▶ **Textauszug**
━━━━━━━━

Als einer der am häufigsten zitierten Aussprüche Gerhart Hauptmann bewährt sich der Satz aus der Trauerklage über die Zerstörung Dresdens: „Wer das Weinen verlernt hat, der lernt es wieder beim Untergang Dresdens.“ Durch eine Sendung des ZDF über August den Starken kam jetzt die Frage auf, ob es sich um Selbstzitat handele, denn beim Anblick des Grünen Gewölbes habe der Dichter geschwärmt: „Wer das Staunen verlernt hat, der lernt es hier wieder“ (Quelle: http://terra-x.zdf.de/ZDFde/inhalt/12/0,1872,7527916,00.html, besucht am 21.03.2009).

━━━━━━━━

▶ **Bereitgestelltes Material**
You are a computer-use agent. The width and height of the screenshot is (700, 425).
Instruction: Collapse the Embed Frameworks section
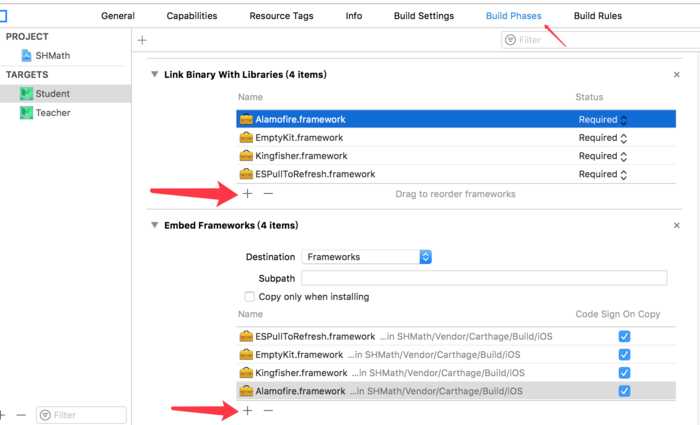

━━━━━━━━

▶ **Arbeitsaufträge**
A) Gib aus dem Text über Gerhart Hauptmanns Ausspruch zum Untergang Dresdens den Abschnitt wörtlich wieder, der mit „Als einer der“ beginnt und mit „besucht am 21.03.2009).“ endet.
B) Fahre mit dem Text über Gerhart Hauptmanns Ausspruch zum Untergang Dresdens im Anschluss an seinen letzten Satz fort.

▶ **Lösungen**
A)
Als einer der am häufigsten zitierten Aussprüche Gerhart Hauptmann bewährt sich der Satz aus der Trauerklage über die Zerstörung Dresdens: „Wer das Weinen verlernt hat, der lernt es wieder beim Untergang Dresdens.“ Durch eine Sendung des ZDF über August den Starken kam jetzt die Frage auf, ob es sich um Selbstzitat handele, denn beim Anblick des Grünen Gewölbes habe der Dichter geschwärmt: „Wer das Staunen verlernt hat, der lernt es hier wieder“ (Quelle: http://terra-x.zdf.de/ZDFde/inhalt/12/0,1872,7527916,00.html, besucht am 21.03.2009).

B)
Die Sache war mir neu. In Hauptmanns Werk finden sich zwar massenweise Parallelstellen, doch hier dürfte es sich um einen Irrtum handeln. In einem Artikel des ‚Hamburger Abendblatts‘ anläßlich der Wiedereröffnung des Historischen Grünen Gewölbes vom 1.9.2006 schreibt Matthias Gretzschel: „Und in Abwandlung eines berühmten Ausspruchs des über den Untergang Dresdens trauernden Dichters Gerhard [sic] Hauptmann möchte man sagen: Wer das Staunen verlernt hat, der lernt es wieder beim Rundgang durch das auferstandene historische Grüne Gewölbe.“ (Quelle: http://www.abendblatt.de/daten/2006/09/01/605354.html?s=1, besucht am 21.03.2009)
Von dort aus fand das scheinbare Zitat den Weg in die Wikipedia, wie die Versionsgeschichte des Artikels über das Grüne Gewölbe zeigt, zunächst sogar mit der inzwischen korrigierten falschen Schreibung von Hauptmanns Vornamen (Vergleich der Versionen vom 01. und 02.09.2006, besucht am 21.3.2009), und seitdem wird es zu Werbe- und sonstigen Zwecken gern nachgeplappert.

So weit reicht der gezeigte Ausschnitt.